Por eso sé que no basta llorar;
si se nos cae la casa, ¡se vuelve a levantar!
Saludo a todos los que aquí vivisteis,
pisamos con respeto vuestro umbral.
Viejos señores que la casa hicisteis,
¡cuántas generaciones habéis visto pasar!…

De la cadiera de nuestra memoria,
si la casa se espalda, tendréis que levantar.
Vuestro recuerdo es una frágil hiedra,
sólo unido a estos muros se puede mantener.
Si cae, será su viaje sin regreso;
ninguna primavera os puede hacer volver.

Pero no estoy aquí para llorar,
vosotros sois mi pueblo, y estos montes mi hogar.
Por eso sé que no basta llorar;
si se nos cae la casa ¡se vuelve a levantar!

De nada sirvió el buxo bendecido,
de nada clavar garras de rapaz;
ni con cruces talladas en la puerta
ni con espantabrujas pudimos espantar
a esas brujas que en decreto volaban,
y sin entrar en casa nos hicieron marchar.

 La ausencia teje un negro ajuar de viuda
con sucias telarañas de pared a pared.
¡Abrid cada verano esas ventanas;
lo que tejió en el año, le haremos destejer!

 Y es que no estoy aquí para llorar
vosotros sois mi pueblo, y estos montes mi hogar.
Por eso sé que no basta llorar;
si se nos cae la casa ¡se vuelve a levantar!

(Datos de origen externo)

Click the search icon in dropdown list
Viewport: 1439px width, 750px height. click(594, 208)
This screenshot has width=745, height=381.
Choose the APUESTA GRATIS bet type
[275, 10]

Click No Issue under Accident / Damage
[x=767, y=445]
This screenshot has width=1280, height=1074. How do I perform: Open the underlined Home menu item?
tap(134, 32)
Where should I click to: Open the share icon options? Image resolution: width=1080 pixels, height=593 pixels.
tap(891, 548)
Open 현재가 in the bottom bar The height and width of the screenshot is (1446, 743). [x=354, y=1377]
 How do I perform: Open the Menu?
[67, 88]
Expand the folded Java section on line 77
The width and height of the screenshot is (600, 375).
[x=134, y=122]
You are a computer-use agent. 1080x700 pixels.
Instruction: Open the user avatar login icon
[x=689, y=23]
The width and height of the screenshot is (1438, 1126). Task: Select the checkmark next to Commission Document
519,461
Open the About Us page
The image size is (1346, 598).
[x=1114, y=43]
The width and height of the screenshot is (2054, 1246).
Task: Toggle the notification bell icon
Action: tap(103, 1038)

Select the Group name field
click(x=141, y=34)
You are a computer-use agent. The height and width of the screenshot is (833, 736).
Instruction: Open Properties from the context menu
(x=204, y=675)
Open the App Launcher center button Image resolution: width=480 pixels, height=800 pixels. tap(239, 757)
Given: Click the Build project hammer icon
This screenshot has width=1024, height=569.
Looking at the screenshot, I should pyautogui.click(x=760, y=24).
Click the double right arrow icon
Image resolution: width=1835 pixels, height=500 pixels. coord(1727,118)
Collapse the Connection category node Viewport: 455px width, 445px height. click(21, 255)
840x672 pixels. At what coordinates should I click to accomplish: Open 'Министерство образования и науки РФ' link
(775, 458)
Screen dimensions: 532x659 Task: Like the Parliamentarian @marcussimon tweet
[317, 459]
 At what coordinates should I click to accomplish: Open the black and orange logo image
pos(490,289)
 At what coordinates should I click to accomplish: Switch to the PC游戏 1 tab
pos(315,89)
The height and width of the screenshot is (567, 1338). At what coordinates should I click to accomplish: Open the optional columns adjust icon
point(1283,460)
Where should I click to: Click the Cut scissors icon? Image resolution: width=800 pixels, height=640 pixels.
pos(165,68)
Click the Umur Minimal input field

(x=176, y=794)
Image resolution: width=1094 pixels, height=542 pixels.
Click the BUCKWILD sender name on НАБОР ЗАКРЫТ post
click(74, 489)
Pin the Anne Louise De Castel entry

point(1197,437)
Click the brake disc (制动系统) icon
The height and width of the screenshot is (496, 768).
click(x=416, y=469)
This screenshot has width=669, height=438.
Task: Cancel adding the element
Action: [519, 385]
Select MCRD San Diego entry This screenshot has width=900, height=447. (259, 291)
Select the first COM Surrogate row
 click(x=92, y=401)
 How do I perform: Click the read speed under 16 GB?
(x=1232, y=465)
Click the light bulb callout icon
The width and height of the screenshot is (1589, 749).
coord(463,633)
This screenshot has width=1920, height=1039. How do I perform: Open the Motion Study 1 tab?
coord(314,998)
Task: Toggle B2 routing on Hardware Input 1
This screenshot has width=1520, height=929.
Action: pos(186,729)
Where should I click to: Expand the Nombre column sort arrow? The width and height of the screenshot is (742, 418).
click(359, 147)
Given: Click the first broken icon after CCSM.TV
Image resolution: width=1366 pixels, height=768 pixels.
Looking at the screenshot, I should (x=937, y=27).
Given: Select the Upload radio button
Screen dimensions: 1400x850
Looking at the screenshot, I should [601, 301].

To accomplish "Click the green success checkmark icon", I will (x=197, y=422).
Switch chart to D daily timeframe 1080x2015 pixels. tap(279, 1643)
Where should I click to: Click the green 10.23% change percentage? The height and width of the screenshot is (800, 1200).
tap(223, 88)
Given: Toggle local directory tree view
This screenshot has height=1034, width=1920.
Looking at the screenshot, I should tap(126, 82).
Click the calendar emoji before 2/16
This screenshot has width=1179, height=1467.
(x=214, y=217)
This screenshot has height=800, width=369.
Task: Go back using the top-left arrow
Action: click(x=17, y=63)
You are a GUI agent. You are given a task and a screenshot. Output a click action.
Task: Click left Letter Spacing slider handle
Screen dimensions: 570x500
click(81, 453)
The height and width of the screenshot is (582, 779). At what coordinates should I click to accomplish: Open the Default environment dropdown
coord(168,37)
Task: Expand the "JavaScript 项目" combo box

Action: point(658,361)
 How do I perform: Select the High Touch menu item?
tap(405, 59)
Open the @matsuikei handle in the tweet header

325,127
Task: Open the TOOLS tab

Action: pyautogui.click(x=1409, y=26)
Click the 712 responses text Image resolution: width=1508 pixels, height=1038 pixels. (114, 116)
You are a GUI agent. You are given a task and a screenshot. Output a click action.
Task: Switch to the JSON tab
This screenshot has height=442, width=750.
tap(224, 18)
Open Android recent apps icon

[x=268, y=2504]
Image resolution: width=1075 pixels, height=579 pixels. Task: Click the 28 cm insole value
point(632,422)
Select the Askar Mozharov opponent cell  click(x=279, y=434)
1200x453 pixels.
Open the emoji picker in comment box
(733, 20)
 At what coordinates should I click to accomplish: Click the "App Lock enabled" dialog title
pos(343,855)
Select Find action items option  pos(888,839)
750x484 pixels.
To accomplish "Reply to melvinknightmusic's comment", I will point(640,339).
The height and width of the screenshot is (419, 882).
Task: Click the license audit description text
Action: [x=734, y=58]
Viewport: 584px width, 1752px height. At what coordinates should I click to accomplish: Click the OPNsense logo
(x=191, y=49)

Tu casa no es sólo un montón de piedras,
la torre que el tiempo derrumbará;
es más que un techo, es un puente de sangre
entre los que vivieron y los que vivirán;
navata que en el río de los siglos,
con sus troncos unidos, lejos navegará.

 Fuegos de otoño dorarán las hayas,
y una chispa sagrada prenderá el viejo hogar.
Y en pie de nuevo, hundidas chamineras
una bandera de humo orgullosas ondearán.

Y es que no estoy aquí para llorar
vosotros sois mi pueblo, y estos montes mi hogar.
Por eso sé que no basta llorar;
si se nos cae la casa ¡se vuelve a levantar!

 ¡Que no, que no, que no hemos de llorar!,
juntos somos un pueblo y este es nuestro lugar.
¡Que nunca más nos baste con llorar!.